“Minha voz não é só minha voz, é a voz de todas que sofrem caladas”. O trecho do poema “Por Marielle e todas nós”, declamado pela poetisa Isabel Guimarães, abriu a sessão regimental realizada na tarde desta sexta-feira (22), no Plenário Cosme de Farias, em homenagem ao Dia Internacional da Mulher – celebrado em 8 de março. A atividade foi idealizada pela Comissão de Defesa dos Direitos da Mulher, da Câmara de Salvador, presidida pela vereadora Ireuda Silva (PRB).
Com o tema “Feminicídio – O impacto causado à sociedade e os caminhos para eliminação”, o evento reuniu representantes do Poder Público, ativistas e vítimas de agressões. Após execução do Hino Nacional pela banda da Guarda Municipal, uma encenação realizada por integrantes do Grupo de Teatro da Polícia Militar ilustrou a importância do combate à violência doméstica através da denúncia.

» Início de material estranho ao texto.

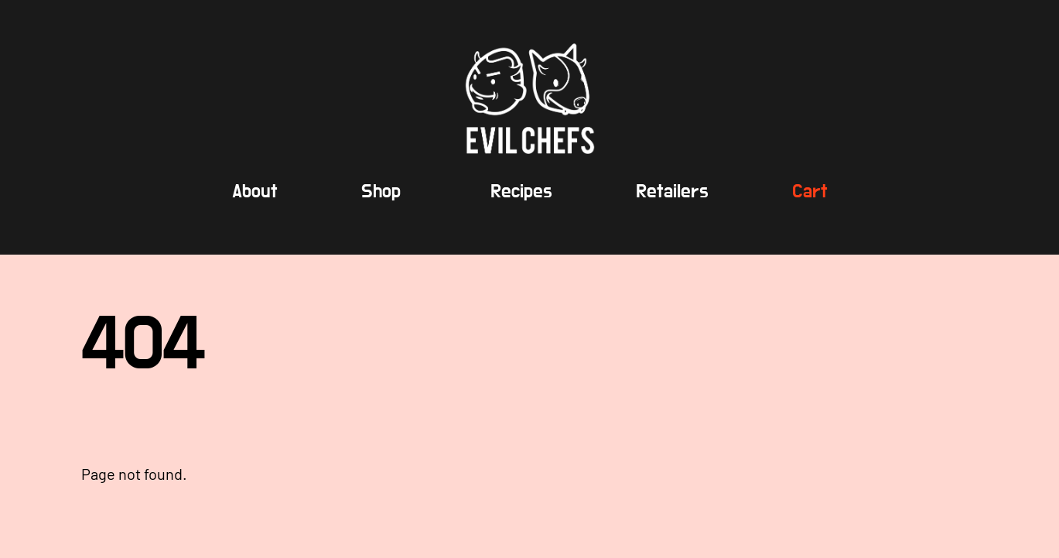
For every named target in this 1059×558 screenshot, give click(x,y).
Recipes (521, 191)
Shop (381, 191)
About (255, 191)
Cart (810, 191)
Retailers (672, 191)
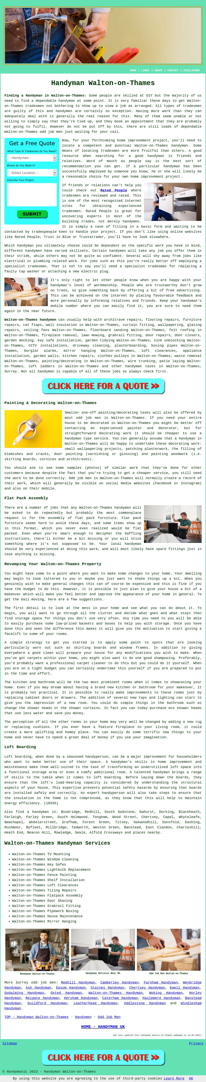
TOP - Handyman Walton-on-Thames (36, 1017)
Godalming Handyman (24, 993)
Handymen (83, 1017)
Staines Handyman (107, 988)
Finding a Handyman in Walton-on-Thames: (45, 96)
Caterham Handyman (120, 998)
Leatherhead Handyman (95, 1003)
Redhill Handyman (78, 982)
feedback (184, 296)
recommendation (76, 166)
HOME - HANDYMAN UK (103, 1026)
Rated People (113, 190)
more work (160, 111)
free (170, 290)
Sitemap (9, 1043)
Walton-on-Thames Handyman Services (57, 843)
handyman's (191, 301)
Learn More (174, 1078)
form (158, 227)
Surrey (10, 371)
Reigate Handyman (42, 998)
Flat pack (131, 518)
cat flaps (32, 325)
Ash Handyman (38, 988)
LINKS (145, 70)
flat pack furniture (95, 518)
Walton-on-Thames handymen (30, 320)
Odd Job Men (109, 1017)
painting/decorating (61, 361)
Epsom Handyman (71, 988)
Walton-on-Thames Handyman (116, 993)
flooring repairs (162, 320)
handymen (64, 111)
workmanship (105, 285)
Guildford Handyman (47, 1003)
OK (191, 1078)
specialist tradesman (25, 266)
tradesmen (34, 106)
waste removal (188, 356)
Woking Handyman (166, 993)
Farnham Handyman (161, 982)
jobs (116, 371)
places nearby (146, 832)
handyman (66, 101)
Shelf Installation (66, 880)
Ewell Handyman (185, 988)
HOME (133, 70)
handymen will (122, 251)
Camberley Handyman (119, 982)
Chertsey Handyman (147, 988)
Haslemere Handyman (161, 998)
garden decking (18, 340)
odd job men (51, 132)
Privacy (196, 1043)
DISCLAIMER (192, 70)
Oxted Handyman (66, 993)
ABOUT (159, 70)
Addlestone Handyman (145, 1003)
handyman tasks (140, 366)
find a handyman (32, 812)
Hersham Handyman (81, 998)
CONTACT (173, 70)
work (73, 261)
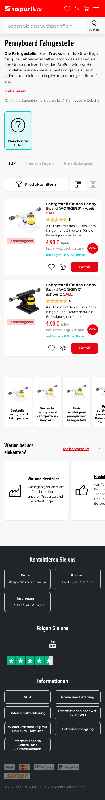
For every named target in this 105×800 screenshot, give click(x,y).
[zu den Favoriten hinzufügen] (51, 267)
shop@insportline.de (27, 578)
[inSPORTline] (23, 9)
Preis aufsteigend (39, 163)
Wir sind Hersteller (43, 479)
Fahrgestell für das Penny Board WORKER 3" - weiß (71, 209)
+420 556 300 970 (77, 578)
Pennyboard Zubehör (83, 100)
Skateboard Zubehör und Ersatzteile (31, 100)
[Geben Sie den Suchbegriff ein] (45, 26)
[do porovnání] (62, 267)
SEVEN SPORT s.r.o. (27, 601)
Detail (84, 267)
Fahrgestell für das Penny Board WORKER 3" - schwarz (71, 290)
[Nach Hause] (6, 101)
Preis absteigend (78, 163)
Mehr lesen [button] (15, 91)
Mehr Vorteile (82, 449)
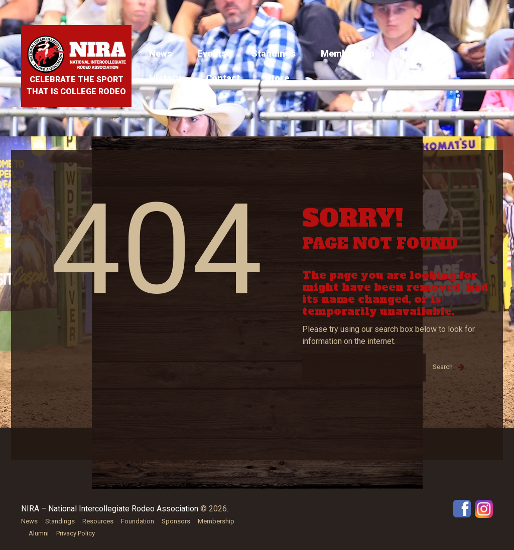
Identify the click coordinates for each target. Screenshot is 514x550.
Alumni (39, 533)
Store (277, 78)
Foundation (137, 521)
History (165, 78)
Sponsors (176, 521)
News (160, 53)
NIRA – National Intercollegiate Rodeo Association (109, 508)
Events (211, 53)
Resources (422, 53)
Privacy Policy (75, 533)
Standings (273, 53)
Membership (347, 53)
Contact (223, 78)
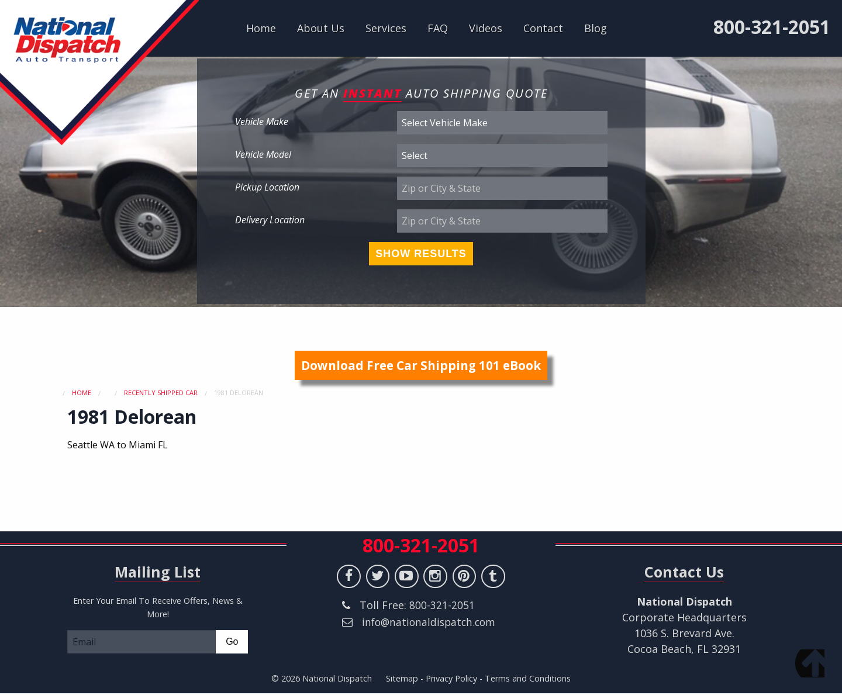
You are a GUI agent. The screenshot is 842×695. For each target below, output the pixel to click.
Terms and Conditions (528, 678)
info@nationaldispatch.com (411, 639)
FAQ (437, 28)
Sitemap (402, 678)
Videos (485, 28)
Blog (595, 28)
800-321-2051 (771, 27)
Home (261, 28)
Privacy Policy (451, 678)
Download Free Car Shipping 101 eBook (421, 365)
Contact (543, 28)
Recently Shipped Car (161, 392)
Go (232, 641)
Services (385, 28)
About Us (320, 28)
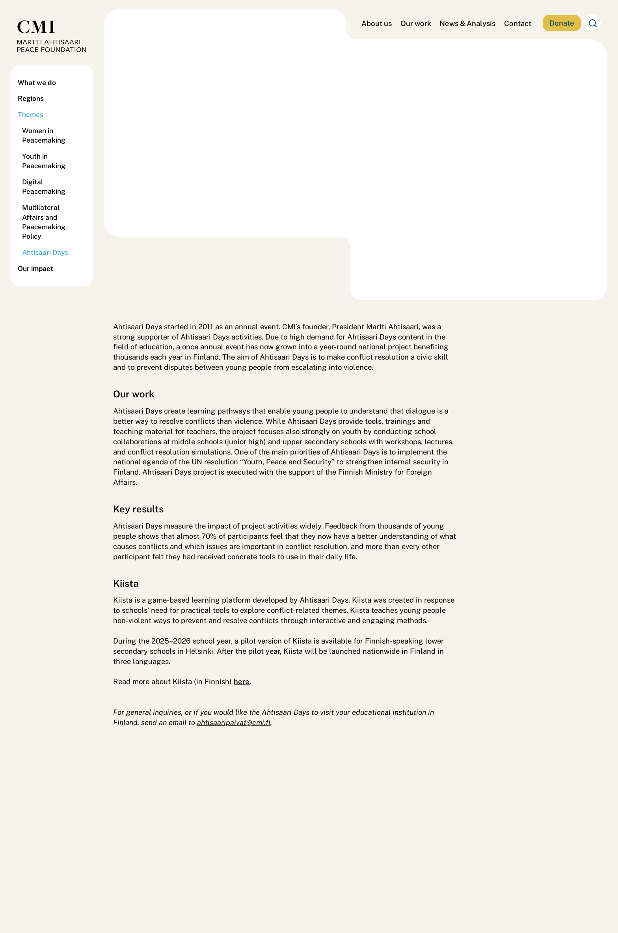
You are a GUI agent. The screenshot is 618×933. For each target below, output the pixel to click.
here (241, 681)
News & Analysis (467, 23)
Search (592, 23)
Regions (31, 99)
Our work (415, 23)
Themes (30, 115)
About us (376, 23)
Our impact (35, 268)
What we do (37, 82)
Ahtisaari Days (45, 253)
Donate (561, 23)
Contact (517, 23)
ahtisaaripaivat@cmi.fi (233, 722)
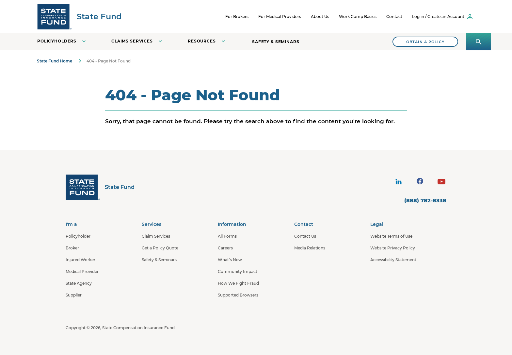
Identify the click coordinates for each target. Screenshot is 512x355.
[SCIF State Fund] (79, 16)
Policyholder (78, 236)
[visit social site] (398, 182)
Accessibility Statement (393, 259)
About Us (320, 16)
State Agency (79, 283)
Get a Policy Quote (160, 247)
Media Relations (309, 247)
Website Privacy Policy (392, 247)
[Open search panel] (478, 41)
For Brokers (236, 16)
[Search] (425, 42)
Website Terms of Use (391, 236)
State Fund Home (54, 61)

Com auxílio de slides, a coordenadora de Saúde da Mulher do Ministério da Saúde, Mônica Neri, apresentou números alarmantes. Conforme a pasta federal, de 2011 a 2017, 1,5 milhão de casos foram notificados (através da central de atendimento – 180), posicionando o Brasil em 5º na estatística negativa de violência contra o gênero feminino.
Ao discursar na tribuna, Ireuda Silva alertou para a necessidade de atenção a mudanças de comportamento das mulheres próximas. “O que precisamos, independente de ser homem ou mulher, é ter esta sensibilidade. Fortalecer a rede é uma responsabilidade de todas nós, da adolescente que vai casar e ter filhos, da mãe, do homem que tem irmãs ou não tem irmãs, é preciso cuidar das mulheres”, ressaltou.
A mesa da sessão contou com as presenças das vereadoras que integram o colegiado: Cátia Rodrigues (PHS), Marcelle Moraes (sem partido), Marta Rodrigues (PT), Aladilce Souza (PCdoB) e Ana Rita Tavares (PMB).
Rede de proteção
Procuradora do Ministério Público da Bahia (MP-BA), a promotora Sara Gama apresentou dados de funcionamento referentes ao feminicídio, desde que o termo foi instituído por lei, em 2015. Na tribuna, ela lembrou de casos de grande repercussão, destacando o crescente número de vítimas. “Um estudo feito em São Paulo indica que a maioria dos casos acontece durante a semana, quando o agressor não está alcoolizado, para não alegar que não sabia o que estava fazendo”, frisou.
Representando a Secretaria Estadual de Políticas para as Mulheres, pasta responsável pela campanha “Respeite as Mina”, Cátia Santos destacou a necessidade de compartilhar informações para fortalecer a rede de proteção, principalmente nos municípios mais distantes. “Esse conhecimento empodera, potencializa a rede primária, aquela que socorre as vítimas”, afirmou.
Titular da Delegacia de Atendimento à Mulher (Deam/Periperi), a delegada Simone Moutinho informou que em 2019 já foram instaurados mais de 900 inquéritos. “Todo feminicídio um dia foi uma agressão de natureza leve”, alertou.
Superação
Três relatos marcaram o público, que lotou o plenário. Ana Mendes, Girlene Almeida e Eva Luana compartilham o mesmo trauma causado pela violência oriunda do machismo.
Após 15 anos de agressões, Ana disse ter encontrado no Centro de Atenção Loreta Valadares, na Cidade Baixa, um novo sentido para a vida. “Lá encontrei pessoas que me deram amor, carinho e me ajudaram a ser o que sou hoje. Quebrar o ciclo da violência não é fácil, mas estou aqui”, contou comovida.
Já Girlene, representando o grupo Papo de Mulher, trouxe outra triste realidade: casos de abusos sexuais em sanatórios.
Outra vítima da violência doméstica, a estudante Eva Luana falou de superação. “Na condição de menina, não tive tempo de amadurecer totalmente, alguns dizem até que amadureci cedo demais”, constatou. Após oito anos sendo abusada pelo padrasto, Eva aponta: “Fui resgatada porque gritei e superei meus traumas”.
Durante a sessão regimental, diversas mulheres foram homenageadas com placas de honra por conta de suas atuações na sociedade.
Ainda integraram a composição da mesa, a desembargadora Nágila Brito; a secretária municipal de Políticas para a Mulheres e vereadora licenciada Rogéria Santos; a coordenadora da Superintendência de Prevenção à Violência da Guarda Civil Municipal, Mônica Garcia; a vice-coordenadora do grupo Mulheres do Brasil, Virginia Paschoal; e a secretária-geral da Comissão do Direito da Mulher da OAB-BA, Fernanda Barbosa, que expressou: “Falar de feminicídio é mais que necessário, e esta Casa e a OAB não podem se calar”.